Brian Bozworth, the self-admitted steroid laden Oklahoma Sooners linebacker spent much of his college career trying to gain attention. His Mohawk and constantly taking his helmet off to play to the cameras and his brash mouth made him one of the faces of college football. Of course, he was a high draft pick in the NFL and was a complete bust. Bozworth built an image that had little substance, other than steroids, behind it. I will never forget the game where Bo Jackson ran over "The Boz" on national television.

And perhaps the saddest story is the untimely cocaine induced death of Len Bias. Weinreb completely dispatches all the myths surround Bias's death. It was clear from who he hung out with and those who knew and talked about him that he was not a first time cocaine user, but appears to have at least been an occasional, recreational user of the drug. After being drafted by the Boston Celtics he went on a little cocaine binge that killed him. Len Bias may have been a great player, but a certain myth built up around his innocence, suggesting even naivety, that doesn't stand up to reality.

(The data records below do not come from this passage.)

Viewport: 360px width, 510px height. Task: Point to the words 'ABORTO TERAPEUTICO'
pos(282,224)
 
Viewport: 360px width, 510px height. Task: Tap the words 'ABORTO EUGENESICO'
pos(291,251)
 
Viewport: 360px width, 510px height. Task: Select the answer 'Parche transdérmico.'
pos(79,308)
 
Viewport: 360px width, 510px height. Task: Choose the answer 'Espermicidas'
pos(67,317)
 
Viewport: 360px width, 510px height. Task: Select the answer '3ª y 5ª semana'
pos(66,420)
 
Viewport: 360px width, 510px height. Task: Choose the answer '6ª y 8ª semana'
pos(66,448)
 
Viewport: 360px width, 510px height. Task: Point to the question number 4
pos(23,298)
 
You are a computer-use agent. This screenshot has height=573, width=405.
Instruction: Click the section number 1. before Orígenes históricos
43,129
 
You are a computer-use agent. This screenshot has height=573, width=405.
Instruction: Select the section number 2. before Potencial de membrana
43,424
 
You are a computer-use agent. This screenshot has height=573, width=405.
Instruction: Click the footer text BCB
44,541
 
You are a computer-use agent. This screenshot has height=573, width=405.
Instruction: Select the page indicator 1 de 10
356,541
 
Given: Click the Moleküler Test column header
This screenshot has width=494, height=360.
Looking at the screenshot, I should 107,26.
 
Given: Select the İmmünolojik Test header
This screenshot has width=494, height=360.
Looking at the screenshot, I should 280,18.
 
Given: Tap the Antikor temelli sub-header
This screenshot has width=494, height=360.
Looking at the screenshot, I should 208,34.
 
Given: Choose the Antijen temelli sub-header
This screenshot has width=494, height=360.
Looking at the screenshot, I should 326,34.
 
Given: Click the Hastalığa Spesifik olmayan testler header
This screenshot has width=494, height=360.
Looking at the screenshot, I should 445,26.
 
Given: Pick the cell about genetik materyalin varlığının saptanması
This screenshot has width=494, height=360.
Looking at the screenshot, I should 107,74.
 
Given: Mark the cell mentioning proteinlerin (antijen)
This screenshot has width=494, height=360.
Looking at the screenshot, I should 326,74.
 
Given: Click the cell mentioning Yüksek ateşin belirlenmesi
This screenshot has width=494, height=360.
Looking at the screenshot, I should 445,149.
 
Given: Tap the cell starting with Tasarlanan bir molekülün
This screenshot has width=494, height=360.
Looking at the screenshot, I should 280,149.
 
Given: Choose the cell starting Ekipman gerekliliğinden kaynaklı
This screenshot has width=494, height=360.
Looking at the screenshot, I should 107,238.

Bo Jackson is mostly a foil to all this. Jackson was a quiet, mostly unassuming personality who chose baseball over football but ultimately decided he wanted to play both, and did. His rise to fame from a poor, rural childhood was marked by a shyness and lack of desire for the spotlight. But he parlayed his fame into endorsement opportunities long after his untimely retirement from sports because of an unfortunate, freaky hip injury. The ability to be a relevant marketing personality long after his career was over could have only happened in burgeoning electronic era.

Despite the unfortunate choice of title, this book is very readable and bring backs memories for those whose formative years were the mid-1980s. While ultimately the theme of the book is darker one, for better or worse we live in the era that might not have started exactly in 1986, but certainly that year is as good as any to point to the beginning of the aggrandizement of the modern athlete. ( )
  DougBaker | Jul 24, 2019 |
These case histories are not quite so cut and dried as Weinreb believes them to be, but each, in its own way, points to the emphasis on "opportunism and self-reliance" rather than collective achievement that became pervasive during the 1980s, the echoes of which certainly are still felt today.